Further, this case marks only the second time our Court has applied intermediate scrutiny, and it is the first application in a statutory context. See Blankenship v. Bartlett, 363 N.C. 518, 526, 681 S.E.2d 759, 765 (2009) (applying intermediate scrutiny when considering equal protection challenges to judicial districts allegedly drawn in violation of the N.C. Constitution and analogizing that controversy to federal cases considering challenges based on rights guaranteed under the First Amendment). I must note, however, that Blankenship adopted the intermediate standard of review from federal jurisprudence and Plyler v. Doe. Id. at 524-27, 681 S.E.2d at 764-66. la Plyler, the Court refused to apply strict scrutiny to Texas’s withholding of free public education from the children of undocumented aliens, concluding that the right to education is only “quasi-fundamental” ' under the Federal Constitution, since that right is not expressly or impliedly guaranteed therein and the children were not a suspect class. Plyler v. Doe, 457 U.S. 202, 221-23, 72 L. Ed. 2d 786, 801-03 (1982). By contrast, this Court has already determined the right to the opportunity for a sound basic education to be fundamental. Leandro, 346 N.C. at 348, 488 S.E.2d at 255-56. For the above reasons the intermediate standard of review is inappropriate for student discipline decisions that infringe upon the fundamental right to the opportunity for a sound basic education.

In my view, if it is possible to provide a student with some form of educational services during her long-term suspension without jeopardizing the safety and security of others, then that opportunity must be provided. This Court should simply apply the North Carolina *388Constitution as it is written and according to precedent from this Court. The complaint sufficiently alleges that defendants infringed plaintiff’s fundamental right to the opportunity for a sound basic education by unnecessarily removing her from all public school educational options without an alternative educational option.

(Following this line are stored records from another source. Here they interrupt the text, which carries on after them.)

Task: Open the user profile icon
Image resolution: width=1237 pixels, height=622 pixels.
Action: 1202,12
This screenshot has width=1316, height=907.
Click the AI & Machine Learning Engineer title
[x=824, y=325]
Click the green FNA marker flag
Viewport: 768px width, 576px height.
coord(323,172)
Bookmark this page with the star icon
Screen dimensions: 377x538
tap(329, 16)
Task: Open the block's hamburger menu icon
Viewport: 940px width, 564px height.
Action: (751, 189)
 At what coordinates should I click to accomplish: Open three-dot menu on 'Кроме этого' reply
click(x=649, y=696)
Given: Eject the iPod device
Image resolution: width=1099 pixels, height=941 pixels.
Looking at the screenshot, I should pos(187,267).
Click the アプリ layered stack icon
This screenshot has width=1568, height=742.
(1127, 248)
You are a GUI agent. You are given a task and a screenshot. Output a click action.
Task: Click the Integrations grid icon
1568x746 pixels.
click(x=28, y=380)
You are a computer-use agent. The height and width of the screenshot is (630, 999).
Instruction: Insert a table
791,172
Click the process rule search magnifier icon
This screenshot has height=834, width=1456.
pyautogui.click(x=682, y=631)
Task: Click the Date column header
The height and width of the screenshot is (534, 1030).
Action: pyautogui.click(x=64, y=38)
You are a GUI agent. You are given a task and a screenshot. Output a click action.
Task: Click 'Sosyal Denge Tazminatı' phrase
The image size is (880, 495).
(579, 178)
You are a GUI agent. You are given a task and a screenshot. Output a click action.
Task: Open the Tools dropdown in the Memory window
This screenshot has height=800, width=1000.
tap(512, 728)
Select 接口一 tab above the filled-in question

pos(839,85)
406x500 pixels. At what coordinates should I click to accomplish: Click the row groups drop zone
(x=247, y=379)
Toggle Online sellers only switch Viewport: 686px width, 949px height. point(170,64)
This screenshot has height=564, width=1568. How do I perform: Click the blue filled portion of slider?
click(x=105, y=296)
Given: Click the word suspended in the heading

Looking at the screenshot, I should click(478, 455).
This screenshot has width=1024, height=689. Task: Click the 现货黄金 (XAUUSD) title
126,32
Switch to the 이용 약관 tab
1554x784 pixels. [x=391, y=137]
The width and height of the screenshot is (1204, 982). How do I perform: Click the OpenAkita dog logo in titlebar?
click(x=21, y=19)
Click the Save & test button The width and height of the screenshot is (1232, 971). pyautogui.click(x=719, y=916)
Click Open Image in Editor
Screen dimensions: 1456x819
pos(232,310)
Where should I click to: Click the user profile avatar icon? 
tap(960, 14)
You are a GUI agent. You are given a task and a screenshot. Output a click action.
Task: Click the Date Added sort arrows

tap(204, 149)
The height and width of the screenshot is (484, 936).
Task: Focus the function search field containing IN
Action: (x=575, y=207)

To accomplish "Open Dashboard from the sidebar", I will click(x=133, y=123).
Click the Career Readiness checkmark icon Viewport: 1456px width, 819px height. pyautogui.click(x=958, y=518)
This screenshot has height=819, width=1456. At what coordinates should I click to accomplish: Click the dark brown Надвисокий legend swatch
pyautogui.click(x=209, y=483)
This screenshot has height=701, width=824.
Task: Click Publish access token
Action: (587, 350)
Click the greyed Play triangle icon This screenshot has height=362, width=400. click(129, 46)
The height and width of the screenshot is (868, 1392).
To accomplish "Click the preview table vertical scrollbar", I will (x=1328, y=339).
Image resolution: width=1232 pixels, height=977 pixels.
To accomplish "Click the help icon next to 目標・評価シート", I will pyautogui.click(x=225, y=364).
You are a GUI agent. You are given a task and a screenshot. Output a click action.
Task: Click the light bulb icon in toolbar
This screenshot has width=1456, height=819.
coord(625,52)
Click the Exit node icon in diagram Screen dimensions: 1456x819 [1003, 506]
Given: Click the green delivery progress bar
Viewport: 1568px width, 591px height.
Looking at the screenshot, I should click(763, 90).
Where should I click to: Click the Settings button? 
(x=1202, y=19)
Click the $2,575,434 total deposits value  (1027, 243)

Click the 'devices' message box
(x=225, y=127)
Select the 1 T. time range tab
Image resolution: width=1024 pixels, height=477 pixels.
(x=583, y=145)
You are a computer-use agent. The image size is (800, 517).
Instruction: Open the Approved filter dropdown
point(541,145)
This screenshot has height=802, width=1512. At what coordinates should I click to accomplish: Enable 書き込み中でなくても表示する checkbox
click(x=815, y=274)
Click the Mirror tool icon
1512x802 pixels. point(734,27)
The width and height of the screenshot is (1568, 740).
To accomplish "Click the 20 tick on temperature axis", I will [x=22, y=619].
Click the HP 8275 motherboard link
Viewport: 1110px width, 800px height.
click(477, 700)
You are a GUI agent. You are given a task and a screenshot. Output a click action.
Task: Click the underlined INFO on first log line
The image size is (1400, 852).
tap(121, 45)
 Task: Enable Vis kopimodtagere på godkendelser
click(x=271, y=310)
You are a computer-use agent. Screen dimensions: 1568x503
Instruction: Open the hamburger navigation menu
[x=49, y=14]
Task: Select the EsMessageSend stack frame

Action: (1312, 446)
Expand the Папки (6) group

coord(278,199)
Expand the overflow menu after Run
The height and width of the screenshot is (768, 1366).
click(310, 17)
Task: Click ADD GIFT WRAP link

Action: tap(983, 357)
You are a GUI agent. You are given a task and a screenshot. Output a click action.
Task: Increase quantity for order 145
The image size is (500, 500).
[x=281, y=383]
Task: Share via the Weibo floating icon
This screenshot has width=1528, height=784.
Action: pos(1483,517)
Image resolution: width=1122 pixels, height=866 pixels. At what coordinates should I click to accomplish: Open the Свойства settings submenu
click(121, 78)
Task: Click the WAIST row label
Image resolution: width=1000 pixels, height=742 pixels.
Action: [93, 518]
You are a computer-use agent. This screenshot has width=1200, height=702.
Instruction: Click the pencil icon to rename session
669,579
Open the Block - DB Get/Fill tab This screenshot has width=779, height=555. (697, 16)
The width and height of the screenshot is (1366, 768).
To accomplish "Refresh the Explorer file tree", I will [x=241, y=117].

Because plaintiff sufficiently alleged deprivation of a fundamental right, I would reverse the decision by the Court of Appeals affirming the dismissal of plaintiff’s complaint. Therefore, I concur with the majority decision to reverse the Court of Appeals and remand this matter to the trial court. I conclude, however, that strict scrutiny, not intermediate scrutiny, is the proper standard of review. Accordingly, I respectfully dissent from the analysis and holding of the majority as to the correct standard of review on remand.

Justice HUDSON joins in this opinion concurring in part and dissenting in paid.